(Records from a collection)
************
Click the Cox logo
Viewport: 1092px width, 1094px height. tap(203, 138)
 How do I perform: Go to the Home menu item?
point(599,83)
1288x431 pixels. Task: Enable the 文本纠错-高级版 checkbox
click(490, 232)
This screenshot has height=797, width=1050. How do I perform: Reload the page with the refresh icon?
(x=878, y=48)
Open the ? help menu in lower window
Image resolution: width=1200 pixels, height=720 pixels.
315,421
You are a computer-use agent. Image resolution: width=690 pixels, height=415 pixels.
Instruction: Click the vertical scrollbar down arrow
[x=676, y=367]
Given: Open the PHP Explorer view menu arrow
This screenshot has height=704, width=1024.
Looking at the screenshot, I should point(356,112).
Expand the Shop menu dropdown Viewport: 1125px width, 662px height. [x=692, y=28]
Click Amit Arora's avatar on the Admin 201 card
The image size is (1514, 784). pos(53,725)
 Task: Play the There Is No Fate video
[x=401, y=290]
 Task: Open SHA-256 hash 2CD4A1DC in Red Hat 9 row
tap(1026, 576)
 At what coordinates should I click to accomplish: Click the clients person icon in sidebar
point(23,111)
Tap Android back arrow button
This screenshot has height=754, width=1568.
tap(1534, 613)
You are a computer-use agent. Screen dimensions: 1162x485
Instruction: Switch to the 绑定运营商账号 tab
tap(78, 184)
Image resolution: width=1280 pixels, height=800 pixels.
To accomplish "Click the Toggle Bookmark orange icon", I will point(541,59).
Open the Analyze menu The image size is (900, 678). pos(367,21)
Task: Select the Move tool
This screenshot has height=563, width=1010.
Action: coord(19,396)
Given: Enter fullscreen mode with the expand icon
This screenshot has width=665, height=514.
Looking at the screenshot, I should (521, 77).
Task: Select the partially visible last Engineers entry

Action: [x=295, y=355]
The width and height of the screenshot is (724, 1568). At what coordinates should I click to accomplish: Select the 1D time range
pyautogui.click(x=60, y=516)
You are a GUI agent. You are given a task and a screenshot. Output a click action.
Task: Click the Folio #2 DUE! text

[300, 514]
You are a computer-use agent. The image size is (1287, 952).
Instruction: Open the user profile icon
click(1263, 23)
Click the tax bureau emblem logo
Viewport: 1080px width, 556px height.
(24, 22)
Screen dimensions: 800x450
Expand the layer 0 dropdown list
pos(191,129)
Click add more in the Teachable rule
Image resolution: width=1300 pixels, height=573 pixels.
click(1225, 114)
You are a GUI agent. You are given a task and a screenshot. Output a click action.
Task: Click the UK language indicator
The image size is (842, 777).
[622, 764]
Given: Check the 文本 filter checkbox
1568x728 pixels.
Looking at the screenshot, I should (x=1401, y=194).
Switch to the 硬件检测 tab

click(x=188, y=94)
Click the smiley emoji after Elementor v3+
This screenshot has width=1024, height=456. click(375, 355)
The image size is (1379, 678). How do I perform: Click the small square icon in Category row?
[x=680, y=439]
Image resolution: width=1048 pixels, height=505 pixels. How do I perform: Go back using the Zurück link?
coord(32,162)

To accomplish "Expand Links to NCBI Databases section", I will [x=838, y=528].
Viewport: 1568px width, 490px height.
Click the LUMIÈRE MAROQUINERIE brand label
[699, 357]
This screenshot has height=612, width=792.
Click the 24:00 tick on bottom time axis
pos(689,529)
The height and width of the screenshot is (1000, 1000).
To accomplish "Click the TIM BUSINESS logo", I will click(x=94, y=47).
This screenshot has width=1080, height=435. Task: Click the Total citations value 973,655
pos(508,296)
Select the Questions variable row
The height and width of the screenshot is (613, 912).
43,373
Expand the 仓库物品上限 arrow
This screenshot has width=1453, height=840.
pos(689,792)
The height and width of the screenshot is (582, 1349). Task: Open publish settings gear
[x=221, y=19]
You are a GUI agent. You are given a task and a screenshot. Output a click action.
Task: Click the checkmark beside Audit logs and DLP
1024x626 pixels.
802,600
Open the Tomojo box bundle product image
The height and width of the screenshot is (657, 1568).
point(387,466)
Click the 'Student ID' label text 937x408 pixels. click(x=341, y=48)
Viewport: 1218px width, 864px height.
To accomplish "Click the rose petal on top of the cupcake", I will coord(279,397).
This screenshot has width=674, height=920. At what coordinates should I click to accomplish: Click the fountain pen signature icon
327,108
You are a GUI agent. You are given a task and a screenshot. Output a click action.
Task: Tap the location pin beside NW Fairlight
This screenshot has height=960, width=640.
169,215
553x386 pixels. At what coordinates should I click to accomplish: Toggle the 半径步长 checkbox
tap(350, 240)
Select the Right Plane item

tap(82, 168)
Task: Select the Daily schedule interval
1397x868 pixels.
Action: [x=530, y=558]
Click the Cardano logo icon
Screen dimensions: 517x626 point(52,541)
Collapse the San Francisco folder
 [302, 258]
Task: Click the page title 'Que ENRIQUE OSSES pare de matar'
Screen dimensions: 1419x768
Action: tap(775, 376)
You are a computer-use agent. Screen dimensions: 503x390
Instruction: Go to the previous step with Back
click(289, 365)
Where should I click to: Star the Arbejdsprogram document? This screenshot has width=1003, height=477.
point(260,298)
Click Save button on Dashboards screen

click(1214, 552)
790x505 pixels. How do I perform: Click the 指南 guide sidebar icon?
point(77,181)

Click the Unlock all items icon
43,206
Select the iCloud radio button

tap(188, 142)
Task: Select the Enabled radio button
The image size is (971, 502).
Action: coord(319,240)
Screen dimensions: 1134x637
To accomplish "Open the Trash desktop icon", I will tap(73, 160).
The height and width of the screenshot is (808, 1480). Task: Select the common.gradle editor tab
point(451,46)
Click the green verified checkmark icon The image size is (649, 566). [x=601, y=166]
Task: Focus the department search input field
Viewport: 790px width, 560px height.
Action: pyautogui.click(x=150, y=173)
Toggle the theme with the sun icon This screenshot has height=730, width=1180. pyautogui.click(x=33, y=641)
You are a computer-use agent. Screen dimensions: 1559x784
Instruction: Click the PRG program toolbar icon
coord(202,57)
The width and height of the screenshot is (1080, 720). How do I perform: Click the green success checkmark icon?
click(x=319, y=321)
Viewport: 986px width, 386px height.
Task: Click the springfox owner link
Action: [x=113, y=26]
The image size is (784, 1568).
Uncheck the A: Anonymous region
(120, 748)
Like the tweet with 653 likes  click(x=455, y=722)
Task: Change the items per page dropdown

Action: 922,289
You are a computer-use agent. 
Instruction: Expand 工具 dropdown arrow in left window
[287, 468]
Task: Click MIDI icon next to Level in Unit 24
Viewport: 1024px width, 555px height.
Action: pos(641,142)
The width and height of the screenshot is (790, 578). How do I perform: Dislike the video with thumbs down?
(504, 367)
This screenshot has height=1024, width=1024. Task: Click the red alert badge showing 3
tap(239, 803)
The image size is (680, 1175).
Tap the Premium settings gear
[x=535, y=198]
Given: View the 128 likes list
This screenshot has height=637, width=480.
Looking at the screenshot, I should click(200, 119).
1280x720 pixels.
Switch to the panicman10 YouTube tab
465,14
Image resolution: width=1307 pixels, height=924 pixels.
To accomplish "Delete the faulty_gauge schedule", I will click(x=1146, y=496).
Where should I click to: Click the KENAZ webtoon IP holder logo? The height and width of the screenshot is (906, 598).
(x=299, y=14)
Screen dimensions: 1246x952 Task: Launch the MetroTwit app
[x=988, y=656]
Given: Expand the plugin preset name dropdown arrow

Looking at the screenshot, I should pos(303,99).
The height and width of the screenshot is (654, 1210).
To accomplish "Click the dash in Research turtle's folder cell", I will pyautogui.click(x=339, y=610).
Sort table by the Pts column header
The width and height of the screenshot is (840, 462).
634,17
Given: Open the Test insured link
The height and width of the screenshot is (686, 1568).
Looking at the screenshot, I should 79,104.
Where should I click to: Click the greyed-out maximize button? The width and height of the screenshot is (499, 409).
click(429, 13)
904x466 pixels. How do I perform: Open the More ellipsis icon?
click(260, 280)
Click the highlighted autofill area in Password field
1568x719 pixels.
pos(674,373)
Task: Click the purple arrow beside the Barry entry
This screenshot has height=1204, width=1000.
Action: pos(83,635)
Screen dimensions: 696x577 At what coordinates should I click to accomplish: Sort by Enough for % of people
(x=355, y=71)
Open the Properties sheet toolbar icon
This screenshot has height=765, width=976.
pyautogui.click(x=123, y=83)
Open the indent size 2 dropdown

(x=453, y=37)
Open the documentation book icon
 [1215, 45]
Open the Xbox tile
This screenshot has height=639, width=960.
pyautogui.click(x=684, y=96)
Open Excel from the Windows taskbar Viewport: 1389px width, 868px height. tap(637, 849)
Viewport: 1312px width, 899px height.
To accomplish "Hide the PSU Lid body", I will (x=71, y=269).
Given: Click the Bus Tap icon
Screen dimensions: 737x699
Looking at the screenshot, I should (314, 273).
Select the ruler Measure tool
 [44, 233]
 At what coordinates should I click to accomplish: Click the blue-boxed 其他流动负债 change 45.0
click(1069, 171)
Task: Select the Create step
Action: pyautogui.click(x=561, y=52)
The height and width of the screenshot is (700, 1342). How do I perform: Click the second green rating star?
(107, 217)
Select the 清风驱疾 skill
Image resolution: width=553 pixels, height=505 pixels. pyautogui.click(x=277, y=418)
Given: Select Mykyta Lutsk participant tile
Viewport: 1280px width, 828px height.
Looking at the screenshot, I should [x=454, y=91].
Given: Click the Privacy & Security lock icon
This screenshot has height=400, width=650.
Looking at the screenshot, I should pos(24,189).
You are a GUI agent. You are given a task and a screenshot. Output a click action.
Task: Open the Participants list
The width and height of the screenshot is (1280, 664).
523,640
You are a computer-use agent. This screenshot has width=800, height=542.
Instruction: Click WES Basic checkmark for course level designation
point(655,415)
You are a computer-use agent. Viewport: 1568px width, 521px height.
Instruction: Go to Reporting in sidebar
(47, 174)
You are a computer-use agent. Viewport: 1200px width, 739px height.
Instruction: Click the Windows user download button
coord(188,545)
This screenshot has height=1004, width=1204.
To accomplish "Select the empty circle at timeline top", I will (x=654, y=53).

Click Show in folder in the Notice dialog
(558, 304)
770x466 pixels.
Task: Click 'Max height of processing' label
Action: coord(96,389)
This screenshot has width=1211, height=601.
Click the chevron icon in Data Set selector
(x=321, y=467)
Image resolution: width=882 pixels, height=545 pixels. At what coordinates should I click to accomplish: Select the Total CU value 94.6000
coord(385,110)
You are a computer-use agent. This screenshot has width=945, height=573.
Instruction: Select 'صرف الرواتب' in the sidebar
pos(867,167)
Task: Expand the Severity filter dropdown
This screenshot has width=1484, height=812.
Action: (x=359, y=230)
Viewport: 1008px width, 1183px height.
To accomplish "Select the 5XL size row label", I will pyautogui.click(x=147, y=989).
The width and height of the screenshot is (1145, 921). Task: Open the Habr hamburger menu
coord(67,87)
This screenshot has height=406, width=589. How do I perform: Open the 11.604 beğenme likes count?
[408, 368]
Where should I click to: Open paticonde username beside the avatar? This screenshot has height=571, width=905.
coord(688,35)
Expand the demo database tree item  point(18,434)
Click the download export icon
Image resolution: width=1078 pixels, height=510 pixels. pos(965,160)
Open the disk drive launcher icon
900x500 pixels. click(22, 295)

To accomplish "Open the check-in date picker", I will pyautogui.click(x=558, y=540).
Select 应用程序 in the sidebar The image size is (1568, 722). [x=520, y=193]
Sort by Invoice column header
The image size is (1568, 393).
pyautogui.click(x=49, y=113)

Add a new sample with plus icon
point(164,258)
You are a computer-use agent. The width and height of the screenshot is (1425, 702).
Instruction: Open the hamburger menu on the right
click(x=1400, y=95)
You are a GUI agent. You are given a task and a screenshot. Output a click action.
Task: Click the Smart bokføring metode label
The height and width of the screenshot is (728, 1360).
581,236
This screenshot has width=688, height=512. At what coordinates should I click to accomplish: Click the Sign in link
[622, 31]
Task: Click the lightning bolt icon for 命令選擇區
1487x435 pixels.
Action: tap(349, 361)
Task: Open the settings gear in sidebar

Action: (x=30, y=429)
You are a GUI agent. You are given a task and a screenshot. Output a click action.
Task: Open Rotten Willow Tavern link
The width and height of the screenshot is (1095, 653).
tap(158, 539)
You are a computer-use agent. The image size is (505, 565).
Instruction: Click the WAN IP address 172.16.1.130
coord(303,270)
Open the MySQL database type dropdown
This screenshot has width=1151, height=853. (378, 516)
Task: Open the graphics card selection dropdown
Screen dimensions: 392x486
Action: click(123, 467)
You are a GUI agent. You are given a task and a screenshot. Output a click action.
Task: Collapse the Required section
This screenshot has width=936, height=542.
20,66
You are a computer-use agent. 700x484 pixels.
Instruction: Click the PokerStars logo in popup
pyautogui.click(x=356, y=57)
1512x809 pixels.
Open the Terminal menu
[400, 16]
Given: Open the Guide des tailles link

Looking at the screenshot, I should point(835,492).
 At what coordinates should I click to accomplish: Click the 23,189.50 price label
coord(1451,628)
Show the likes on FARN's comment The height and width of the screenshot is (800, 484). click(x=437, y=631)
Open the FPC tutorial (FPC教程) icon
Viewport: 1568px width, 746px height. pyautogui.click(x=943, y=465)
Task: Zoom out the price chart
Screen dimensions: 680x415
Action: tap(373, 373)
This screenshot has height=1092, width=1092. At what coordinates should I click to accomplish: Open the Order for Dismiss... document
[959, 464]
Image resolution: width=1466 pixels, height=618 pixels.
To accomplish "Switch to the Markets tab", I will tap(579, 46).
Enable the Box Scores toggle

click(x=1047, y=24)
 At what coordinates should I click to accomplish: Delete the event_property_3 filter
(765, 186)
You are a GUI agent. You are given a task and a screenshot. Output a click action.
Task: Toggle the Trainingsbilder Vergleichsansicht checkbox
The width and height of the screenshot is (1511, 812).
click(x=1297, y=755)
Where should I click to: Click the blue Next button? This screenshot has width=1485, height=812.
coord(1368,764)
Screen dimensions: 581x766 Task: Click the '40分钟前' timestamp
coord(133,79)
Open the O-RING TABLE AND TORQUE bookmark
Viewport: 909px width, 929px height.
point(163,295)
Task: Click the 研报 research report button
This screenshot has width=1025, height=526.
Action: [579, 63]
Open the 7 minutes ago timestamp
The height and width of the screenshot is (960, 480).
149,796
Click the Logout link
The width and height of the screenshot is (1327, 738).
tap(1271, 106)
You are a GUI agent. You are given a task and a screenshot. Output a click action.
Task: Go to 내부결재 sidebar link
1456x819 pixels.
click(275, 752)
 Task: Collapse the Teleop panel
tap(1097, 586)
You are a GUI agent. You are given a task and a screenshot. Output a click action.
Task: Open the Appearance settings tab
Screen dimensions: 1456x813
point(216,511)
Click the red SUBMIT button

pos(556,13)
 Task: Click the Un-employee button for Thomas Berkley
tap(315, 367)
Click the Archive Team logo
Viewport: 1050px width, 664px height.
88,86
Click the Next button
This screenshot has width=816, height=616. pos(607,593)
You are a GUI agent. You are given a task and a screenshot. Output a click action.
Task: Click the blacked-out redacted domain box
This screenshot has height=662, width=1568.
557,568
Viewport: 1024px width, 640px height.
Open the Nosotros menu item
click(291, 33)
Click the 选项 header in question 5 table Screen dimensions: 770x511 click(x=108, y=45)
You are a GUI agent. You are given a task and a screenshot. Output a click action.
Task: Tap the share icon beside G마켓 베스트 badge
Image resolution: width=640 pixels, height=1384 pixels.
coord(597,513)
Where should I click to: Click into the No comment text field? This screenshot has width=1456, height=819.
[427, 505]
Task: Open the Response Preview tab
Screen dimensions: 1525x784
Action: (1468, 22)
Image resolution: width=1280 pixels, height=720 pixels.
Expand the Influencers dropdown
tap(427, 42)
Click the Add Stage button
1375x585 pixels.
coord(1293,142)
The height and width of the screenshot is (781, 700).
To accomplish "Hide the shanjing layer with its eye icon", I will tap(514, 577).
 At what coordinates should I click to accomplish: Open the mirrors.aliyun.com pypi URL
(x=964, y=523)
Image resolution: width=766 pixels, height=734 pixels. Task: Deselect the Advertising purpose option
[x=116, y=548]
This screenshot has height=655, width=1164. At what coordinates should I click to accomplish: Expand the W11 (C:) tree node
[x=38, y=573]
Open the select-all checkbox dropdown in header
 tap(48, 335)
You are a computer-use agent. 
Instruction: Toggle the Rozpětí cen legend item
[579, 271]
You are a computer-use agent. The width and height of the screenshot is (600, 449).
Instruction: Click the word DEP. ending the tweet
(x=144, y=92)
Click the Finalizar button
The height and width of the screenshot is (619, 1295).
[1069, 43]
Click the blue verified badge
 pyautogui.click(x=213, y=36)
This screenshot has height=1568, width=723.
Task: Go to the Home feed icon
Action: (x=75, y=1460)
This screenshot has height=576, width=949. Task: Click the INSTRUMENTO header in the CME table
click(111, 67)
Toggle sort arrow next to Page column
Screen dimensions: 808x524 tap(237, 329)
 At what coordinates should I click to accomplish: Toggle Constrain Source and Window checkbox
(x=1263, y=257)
************
### Required work
Check every line of the data above for the string "Hide", and copy those that have it.

### Answer area
To accomplish "Hide the PSU Lid body", I will (x=71, y=269).
To accomplish "Hide the shanjing layer with its eye icon", I will tap(514, 577).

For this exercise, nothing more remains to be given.